The science behind it
The core evidence is a single, reasonably strong systematic review and meta-analysis:
- Shere M, Bapat P, Nickel C, et al. Association Between Use of Oral Contraceptives and Folate Status: A Systematic Review and Meta-Analysis. J Obstet Gynaecol Can. 2015;37(5):430-438. PMID 26168104. Pooling 17 observational studies covering roughly 2,800 women, the review found that oral contraceptive users had lower plasma and red blood cell folate than non-users, and it supports continued attention to folate intake in this group.
This is observational evidence, so it shows association rather than proven cause, and the magnitude is modest. The connection to neural tube defect prevention rests on the well-established, separate body of evidence behind universal folate recommendations from the CDC and U.S. Preventive Services Task Force, not on this single study.
Frequently Asked Questions
Does the pill cause a folate deficiency?
Not usually. It is associated with modestly lower folate levels, not outright deficiency in most healthy women with a reasonable diet. The concern is mainly about having low stores right when fertility returns after stopping.
Do I need a separate folate supplement if I am on the pill?
Many women already get enough through a multivitamin, prenatal, or diet. Whether you need a dedicated supplement depends on your diet, genetics, and pregnancy plans, so confirm with your doctor or pharmacist.
What about progestin-only pills, the patch, or the ring?
Progestin-only pills have less data and appear to have a smaller effect. The patch and ring deliver ethinyl estradiol systemically and likely behave like combined pills.
Does an MTHFR variant change what I should take?
It can. Women with folate-metabolism variants are often advised to use the active form, L-5-methyltetrahydrofolate. Ask your clinician whether this applies to you.
Should I switch to a folate-containing pill like Beyaz or Safyral?
That is a reasonable option to discuss, especially if a daily supplement is hard to remember. But these are still combined oral contraceptives with the same VTE risk as other drospirenone-containing pills, so it is a decision to make with your prescriber.
How long should I keep up folate after stopping the pill?
If pregnancy is possible, folate is recommended before stopping and through early pregnancy. Your clinician can set the exact timeline for your situation.
Key takeaways
- Combined oral contraceptives are associated with modestly lower folate levels, supported by a 2015 meta-analysis of observational studies.
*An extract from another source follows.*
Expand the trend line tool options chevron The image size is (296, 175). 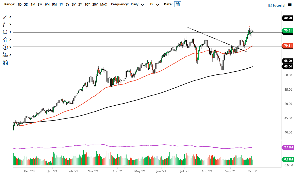point(10,17)
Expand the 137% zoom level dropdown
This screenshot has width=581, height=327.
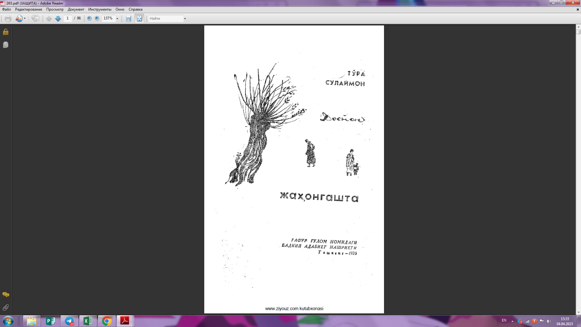(117, 19)
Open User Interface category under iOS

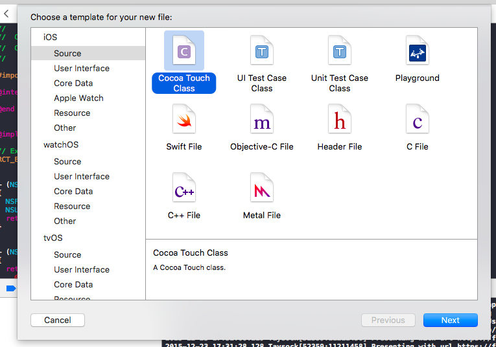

- The effect matters most after you stop the pill, when fertility can return before a pregnancy is recognized.
- Keep folate covered during your reproductive years if you use hormonal contraception, through diet, a multivitamin, a prenatal, or a folate-containing pill.
- Women with MTHFR variants may be advised to use the active methylfolate form.
- Beyaz and Safyral combine hormone and folate but carry the same VTE risks as other drospirenone pills.
- Decide your specific folate plan with your doctor or pharmacist rather than changing anything on your own.